--- Begin EXERCISE INPUT ---
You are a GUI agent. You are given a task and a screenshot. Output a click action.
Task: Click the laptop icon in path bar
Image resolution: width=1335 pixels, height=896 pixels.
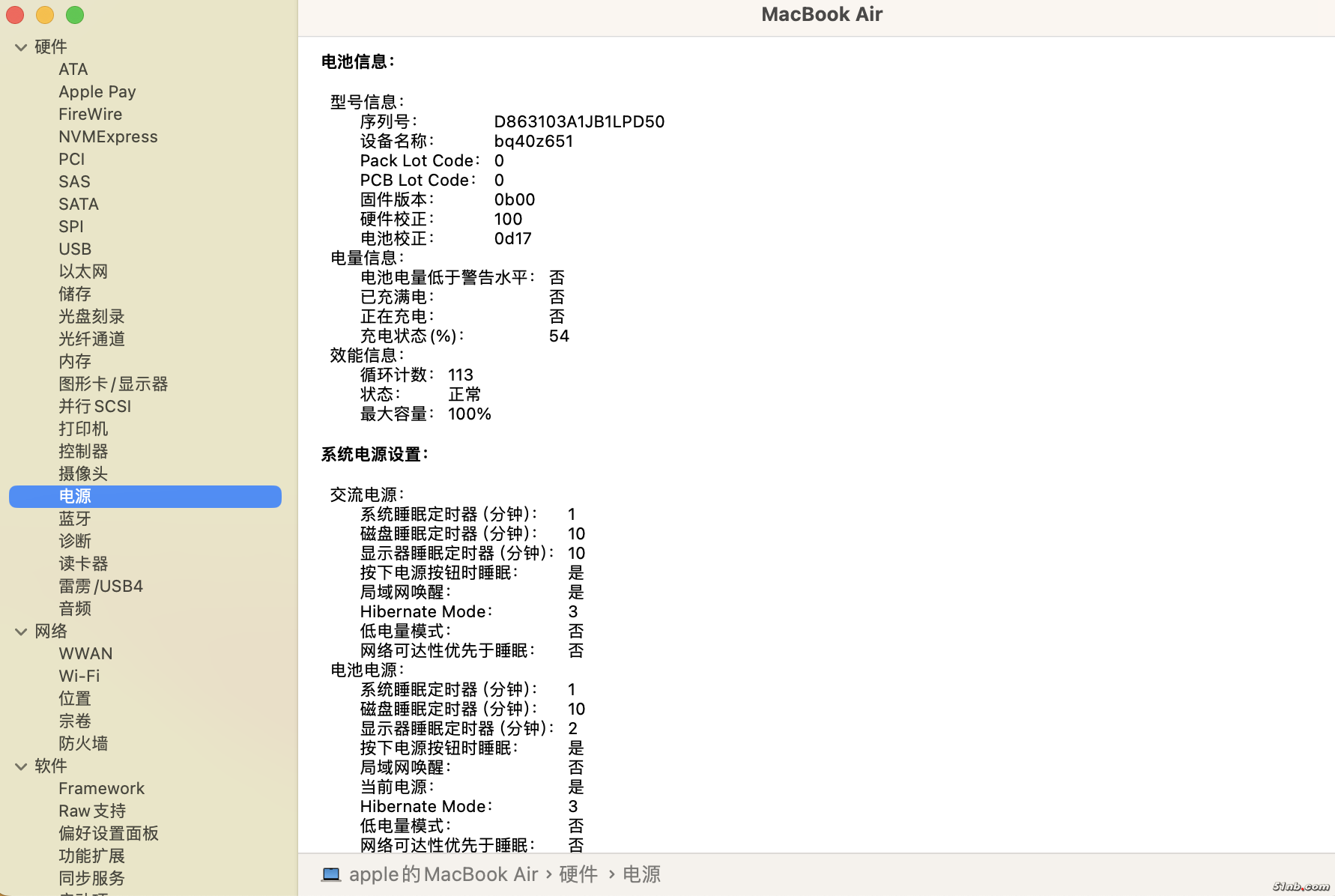point(331,874)
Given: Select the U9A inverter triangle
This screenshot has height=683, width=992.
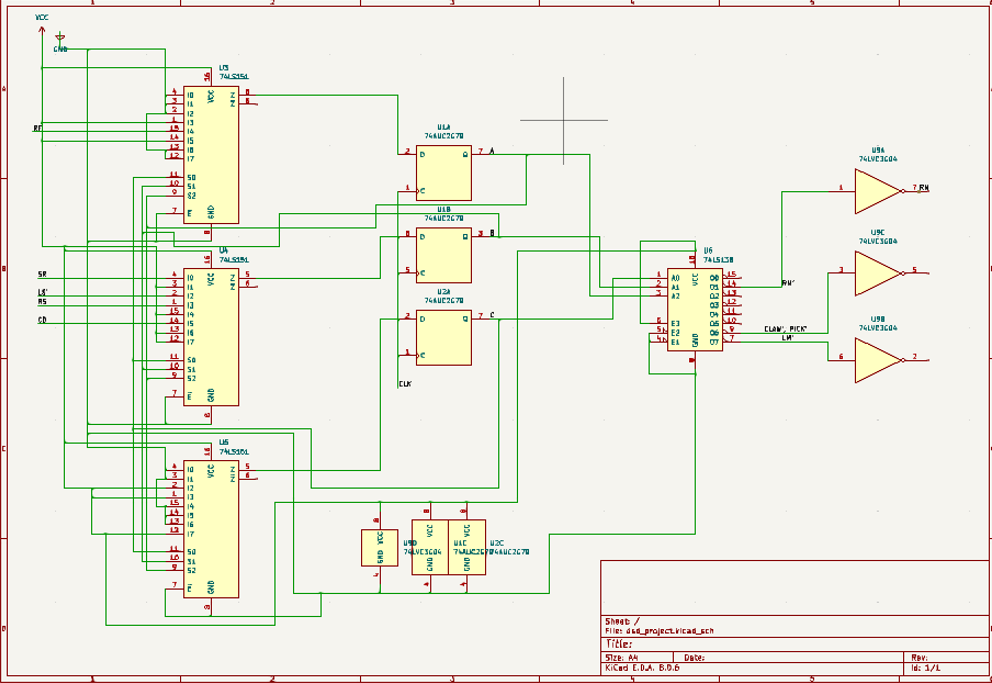Looking at the screenshot, I should pyautogui.click(x=878, y=191).
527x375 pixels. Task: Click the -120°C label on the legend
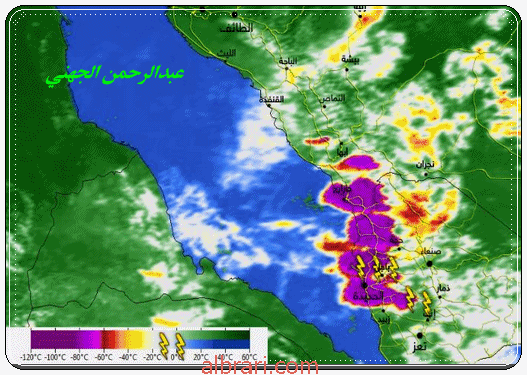pos(31,357)
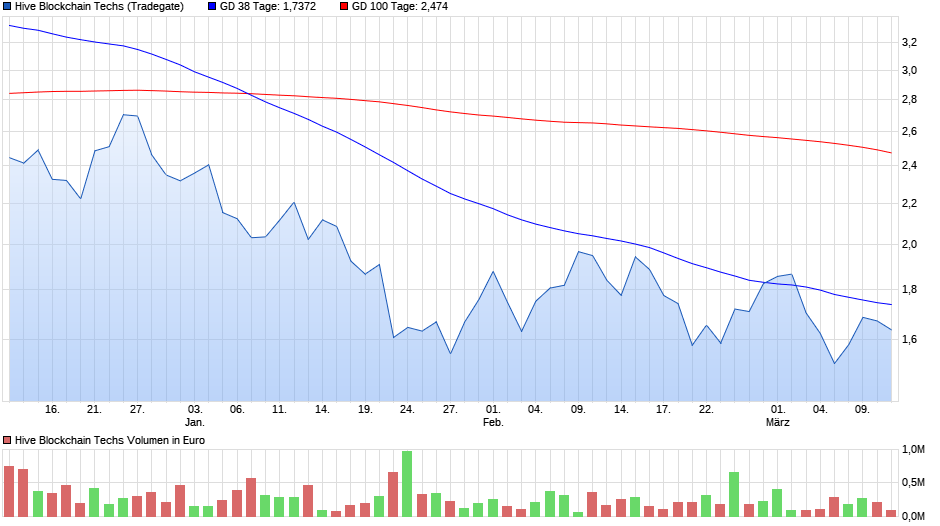Click the tallest green volume bar

pos(407,483)
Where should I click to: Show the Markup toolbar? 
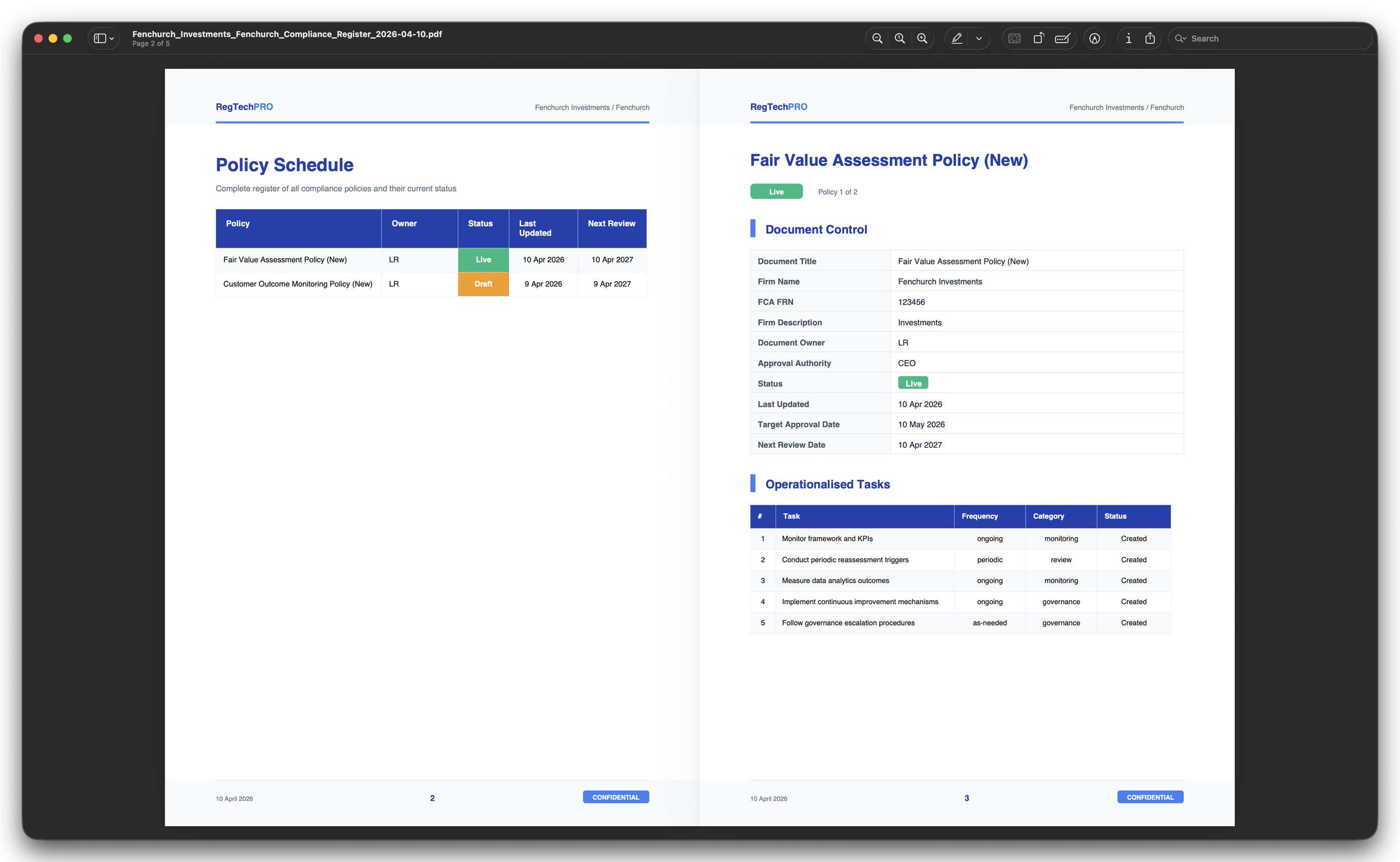click(1094, 38)

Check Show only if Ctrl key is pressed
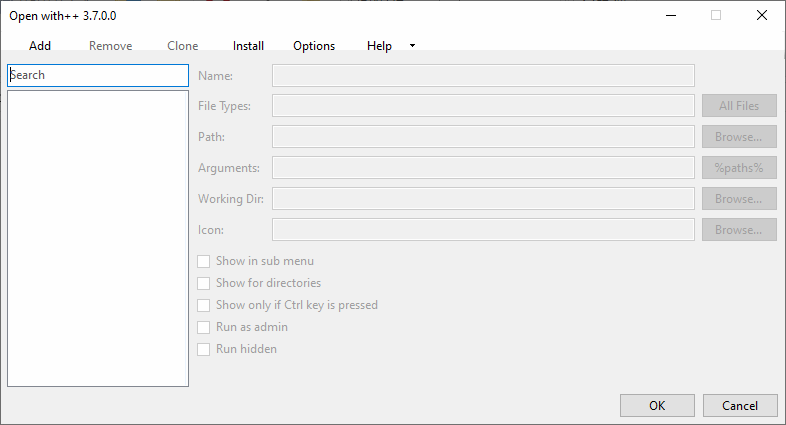(204, 305)
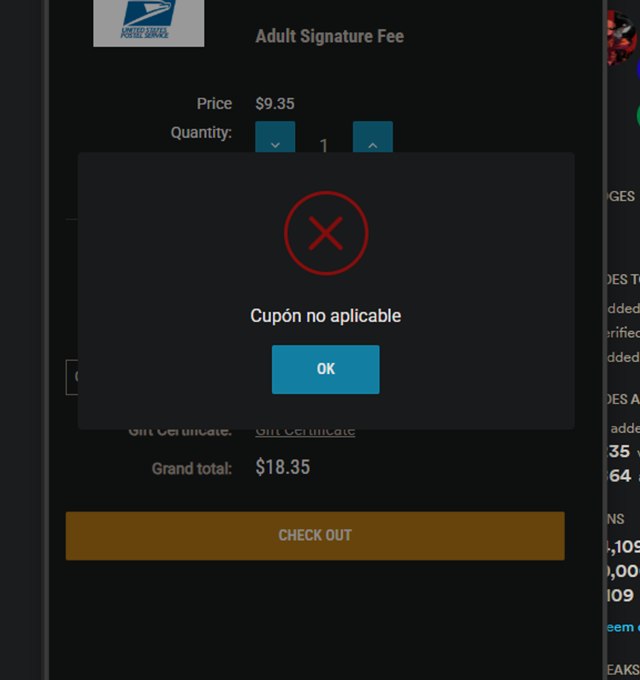
Task: Click the Cupón no aplicable message text
Action: pos(326,316)
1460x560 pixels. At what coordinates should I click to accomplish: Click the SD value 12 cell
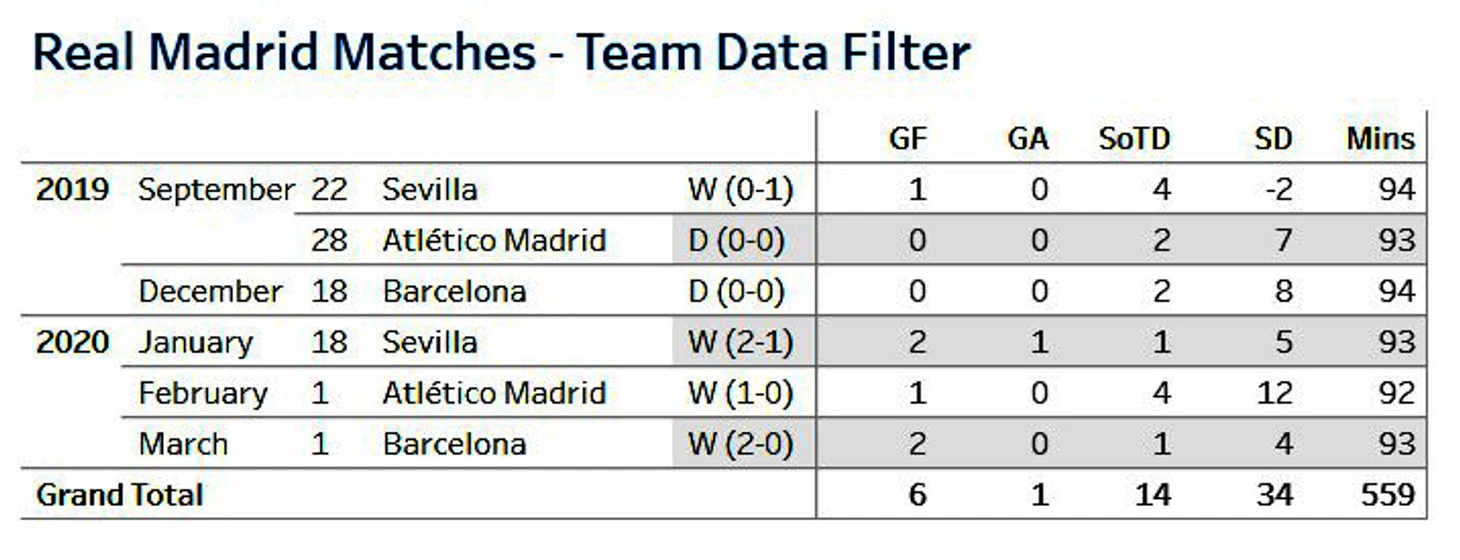click(x=1274, y=393)
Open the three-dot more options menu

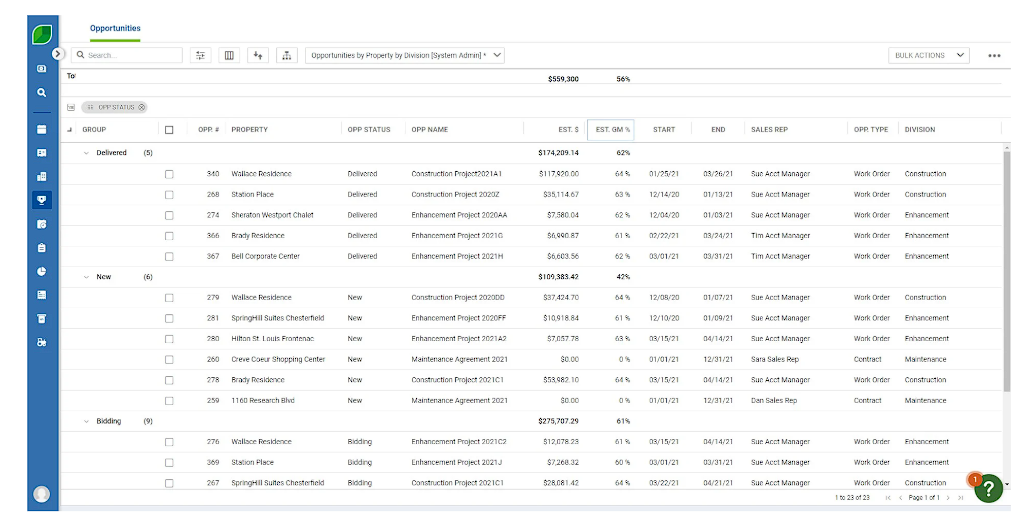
--- End EXERCISE INPUT ---
**WRITTEN EXERCISE**.
Arrange the lines above as a JSON list of strings, one string per line, with blank lines and pictures left out.

**REPLY**.
[
  "You are a GUI agent. You are given a task and a screenshot. Output a click action.",
  "Task: Click the laptop icon in path bar",
  "Image resolution: width=1335 pixels, height=896 pixels.",
  "point(331,874)",
  "Given: Select the U9A inverter triangle",
  "This screenshot has height=683, width=992.",
  "Looking at the screenshot, I should pyautogui.click(x=878, y=191).",
  "527x375 pixels. Task: Click the -120°C label on the legend",
  "pos(31,357)",
  "Click the tallest green volume bar",
  "pos(407,483)",
  "Where should I click to: Show the Markup toolbar? ",
  "click(1094, 38)",
  "Check Show only if Ctrl key is pressed",
  "(204, 305)",
  "Task: Click the Cupón no aplicable message text",
  "Action: pos(326,316)",
  "1460x560 pixels. At what coordinates should I click to accomplish: Click the SD value 12 cell",
  "click(x=1274, y=393)",
  "Open the three-dot more options menu"
]